EN
Aim: The primary goal of breast-conserving surgery is to achieve tumor-free margins while preserving a good aesthetic result.
Material and methods: 20 partial breast amputations due to cancer were conducted from March 3, 2020 to February 2, 2021, with simultaneous reconstruction of the defect with pedicled own tissues. Perforators of the 5th or 6th intercostal artery were utilized to vascularize skin-fat flaps. Patients' age ranged from 43 to 70 years (mean 55.3), with BMI ranging from 22.29 to 28.99 (mean 24.9). The invasive ductal carcinoma was found in 13 and lobular carcinoma in 7 patients. Radiotherapy was started at 4–6 weeks after surgery.

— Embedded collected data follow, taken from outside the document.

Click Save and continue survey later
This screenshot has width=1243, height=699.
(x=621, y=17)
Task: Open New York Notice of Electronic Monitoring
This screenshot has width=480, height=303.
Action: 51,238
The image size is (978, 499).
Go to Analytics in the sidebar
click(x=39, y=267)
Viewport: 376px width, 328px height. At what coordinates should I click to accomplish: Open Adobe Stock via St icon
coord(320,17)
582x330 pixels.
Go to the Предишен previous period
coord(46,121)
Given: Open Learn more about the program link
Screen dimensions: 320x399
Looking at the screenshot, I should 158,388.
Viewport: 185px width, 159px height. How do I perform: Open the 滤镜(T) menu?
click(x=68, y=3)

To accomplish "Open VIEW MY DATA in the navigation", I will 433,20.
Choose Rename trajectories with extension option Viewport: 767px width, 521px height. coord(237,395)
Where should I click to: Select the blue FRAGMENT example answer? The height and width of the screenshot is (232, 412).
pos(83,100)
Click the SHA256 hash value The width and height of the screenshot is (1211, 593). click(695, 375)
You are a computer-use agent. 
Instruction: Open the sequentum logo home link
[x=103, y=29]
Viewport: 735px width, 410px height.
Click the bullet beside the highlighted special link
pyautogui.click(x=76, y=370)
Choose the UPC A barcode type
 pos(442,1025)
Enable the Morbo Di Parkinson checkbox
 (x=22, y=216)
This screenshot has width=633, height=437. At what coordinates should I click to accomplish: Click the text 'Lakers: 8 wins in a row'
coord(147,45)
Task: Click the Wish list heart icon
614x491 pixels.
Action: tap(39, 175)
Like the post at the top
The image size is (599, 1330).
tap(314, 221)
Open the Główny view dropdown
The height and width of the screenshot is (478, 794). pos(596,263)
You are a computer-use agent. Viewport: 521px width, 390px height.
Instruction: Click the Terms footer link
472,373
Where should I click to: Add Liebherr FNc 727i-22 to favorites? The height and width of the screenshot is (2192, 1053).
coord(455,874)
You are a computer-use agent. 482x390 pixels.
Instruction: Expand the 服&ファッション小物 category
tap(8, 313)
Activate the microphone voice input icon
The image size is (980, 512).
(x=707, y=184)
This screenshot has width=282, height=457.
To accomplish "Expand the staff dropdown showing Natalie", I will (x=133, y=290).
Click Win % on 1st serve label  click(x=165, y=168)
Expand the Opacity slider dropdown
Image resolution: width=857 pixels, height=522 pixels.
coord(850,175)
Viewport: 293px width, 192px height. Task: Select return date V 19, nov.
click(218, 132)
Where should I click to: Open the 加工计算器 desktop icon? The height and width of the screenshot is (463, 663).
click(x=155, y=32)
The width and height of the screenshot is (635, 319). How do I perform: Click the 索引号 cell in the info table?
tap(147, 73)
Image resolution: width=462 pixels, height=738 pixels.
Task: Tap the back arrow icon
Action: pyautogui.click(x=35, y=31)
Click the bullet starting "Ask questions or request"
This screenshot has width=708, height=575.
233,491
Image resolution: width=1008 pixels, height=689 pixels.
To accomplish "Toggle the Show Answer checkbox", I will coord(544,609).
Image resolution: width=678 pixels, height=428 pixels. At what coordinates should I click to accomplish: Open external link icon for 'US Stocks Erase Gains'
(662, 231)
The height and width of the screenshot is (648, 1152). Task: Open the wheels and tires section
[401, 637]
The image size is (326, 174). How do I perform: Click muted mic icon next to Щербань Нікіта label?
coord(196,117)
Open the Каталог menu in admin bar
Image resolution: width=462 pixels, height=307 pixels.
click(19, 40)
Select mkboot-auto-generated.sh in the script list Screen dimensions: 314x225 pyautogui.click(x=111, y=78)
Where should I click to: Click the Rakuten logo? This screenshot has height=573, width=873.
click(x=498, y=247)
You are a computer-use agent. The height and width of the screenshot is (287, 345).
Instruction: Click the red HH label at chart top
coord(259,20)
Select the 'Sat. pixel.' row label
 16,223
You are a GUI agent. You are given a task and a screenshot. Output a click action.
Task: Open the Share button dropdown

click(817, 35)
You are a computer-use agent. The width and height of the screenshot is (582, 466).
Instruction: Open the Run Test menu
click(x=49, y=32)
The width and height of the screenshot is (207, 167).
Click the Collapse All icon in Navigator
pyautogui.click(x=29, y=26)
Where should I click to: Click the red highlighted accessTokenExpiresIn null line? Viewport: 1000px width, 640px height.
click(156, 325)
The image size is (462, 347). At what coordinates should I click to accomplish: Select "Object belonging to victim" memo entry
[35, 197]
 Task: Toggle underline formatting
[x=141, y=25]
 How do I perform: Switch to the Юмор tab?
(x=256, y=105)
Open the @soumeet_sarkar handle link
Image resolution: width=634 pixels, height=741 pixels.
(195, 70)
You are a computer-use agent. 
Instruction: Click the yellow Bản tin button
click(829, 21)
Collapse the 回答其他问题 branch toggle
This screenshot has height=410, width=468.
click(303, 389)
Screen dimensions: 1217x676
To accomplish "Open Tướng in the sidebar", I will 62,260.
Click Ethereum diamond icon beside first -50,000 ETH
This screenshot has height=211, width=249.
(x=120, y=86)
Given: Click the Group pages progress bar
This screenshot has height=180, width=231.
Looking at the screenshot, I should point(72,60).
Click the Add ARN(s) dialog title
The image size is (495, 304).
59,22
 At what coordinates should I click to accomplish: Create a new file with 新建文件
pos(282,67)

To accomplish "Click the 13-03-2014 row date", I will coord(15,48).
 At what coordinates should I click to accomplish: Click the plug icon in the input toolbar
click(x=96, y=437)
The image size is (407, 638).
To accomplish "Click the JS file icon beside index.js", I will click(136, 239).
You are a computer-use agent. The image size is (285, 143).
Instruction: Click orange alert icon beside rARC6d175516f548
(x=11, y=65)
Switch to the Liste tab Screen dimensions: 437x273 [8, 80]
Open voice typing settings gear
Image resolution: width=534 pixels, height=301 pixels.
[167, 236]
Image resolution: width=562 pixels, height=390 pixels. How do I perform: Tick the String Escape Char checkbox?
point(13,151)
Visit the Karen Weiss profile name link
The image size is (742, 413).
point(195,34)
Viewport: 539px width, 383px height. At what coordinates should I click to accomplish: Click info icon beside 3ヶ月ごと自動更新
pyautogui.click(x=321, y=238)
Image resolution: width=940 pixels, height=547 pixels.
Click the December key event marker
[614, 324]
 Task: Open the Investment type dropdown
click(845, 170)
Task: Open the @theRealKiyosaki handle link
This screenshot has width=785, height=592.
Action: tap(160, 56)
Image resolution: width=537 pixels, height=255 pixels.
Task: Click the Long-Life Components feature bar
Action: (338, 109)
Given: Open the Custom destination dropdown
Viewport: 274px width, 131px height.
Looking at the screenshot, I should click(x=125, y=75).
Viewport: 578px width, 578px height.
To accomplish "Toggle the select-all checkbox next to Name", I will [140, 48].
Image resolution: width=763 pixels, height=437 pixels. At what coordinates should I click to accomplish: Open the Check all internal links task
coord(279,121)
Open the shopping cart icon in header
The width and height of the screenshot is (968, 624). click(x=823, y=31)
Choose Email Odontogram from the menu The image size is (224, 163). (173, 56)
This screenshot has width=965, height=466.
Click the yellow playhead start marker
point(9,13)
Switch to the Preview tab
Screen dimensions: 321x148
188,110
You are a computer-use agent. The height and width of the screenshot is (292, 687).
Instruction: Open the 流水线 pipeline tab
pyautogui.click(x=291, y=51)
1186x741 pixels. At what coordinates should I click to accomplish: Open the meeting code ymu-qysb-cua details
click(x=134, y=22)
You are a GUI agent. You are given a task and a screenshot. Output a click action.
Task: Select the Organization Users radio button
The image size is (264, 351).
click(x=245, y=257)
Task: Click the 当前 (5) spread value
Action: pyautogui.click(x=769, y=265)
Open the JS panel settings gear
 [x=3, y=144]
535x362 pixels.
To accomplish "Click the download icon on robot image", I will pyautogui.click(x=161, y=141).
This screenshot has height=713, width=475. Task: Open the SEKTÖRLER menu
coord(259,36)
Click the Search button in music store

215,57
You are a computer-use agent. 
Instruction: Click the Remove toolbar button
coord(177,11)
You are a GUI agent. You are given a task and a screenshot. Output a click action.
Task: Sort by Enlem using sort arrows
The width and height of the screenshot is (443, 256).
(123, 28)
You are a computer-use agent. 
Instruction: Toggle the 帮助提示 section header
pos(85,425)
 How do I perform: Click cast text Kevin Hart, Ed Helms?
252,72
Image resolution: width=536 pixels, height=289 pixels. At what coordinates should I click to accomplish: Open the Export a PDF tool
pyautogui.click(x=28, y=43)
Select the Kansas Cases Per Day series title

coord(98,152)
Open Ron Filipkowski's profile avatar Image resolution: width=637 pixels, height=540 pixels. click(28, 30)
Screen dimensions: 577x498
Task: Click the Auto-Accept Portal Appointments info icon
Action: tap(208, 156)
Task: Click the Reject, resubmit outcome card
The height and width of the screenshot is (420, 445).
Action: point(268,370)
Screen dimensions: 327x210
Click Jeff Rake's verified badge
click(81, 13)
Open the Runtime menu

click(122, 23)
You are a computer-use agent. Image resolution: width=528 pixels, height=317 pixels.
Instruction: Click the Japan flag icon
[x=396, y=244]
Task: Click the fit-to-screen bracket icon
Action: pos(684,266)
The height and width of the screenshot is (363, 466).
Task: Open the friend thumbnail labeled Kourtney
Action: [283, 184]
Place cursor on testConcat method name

Results: Following surgery, all patients had clear margins verified histopathologically. The defect was treated with a LICAP flap in 15 patients, a MICAP flap in 4 individuals, and an AICAP flap in 1 patient. The capacity of flaps ranged from 60–218 cm3 , with a weight of 43– 160 g. UDP examination was used to find skin perforators both preoperatively and intraoperatively. All of the patients' flaps healed satisfactorily. In some cases, indocyanine green was employed to check intraoperatively the flap blood supply. The duration of the follow-up ranged from 2 to 12 months. Patients rated the quality of the operated breast on a 4-point scale (BREAST-Q Version 2.0 BCT Module Postoperative Scales) 4–5 weeks after surgery, and the results showed a high level of satisfaction (mean 82.005 points on the RASCH scale).
Conclusions: The use of pedicled fat and skin flaps in partial breast reconstruction considerably expands the surgical treatment choices available in breast-conserving procedures.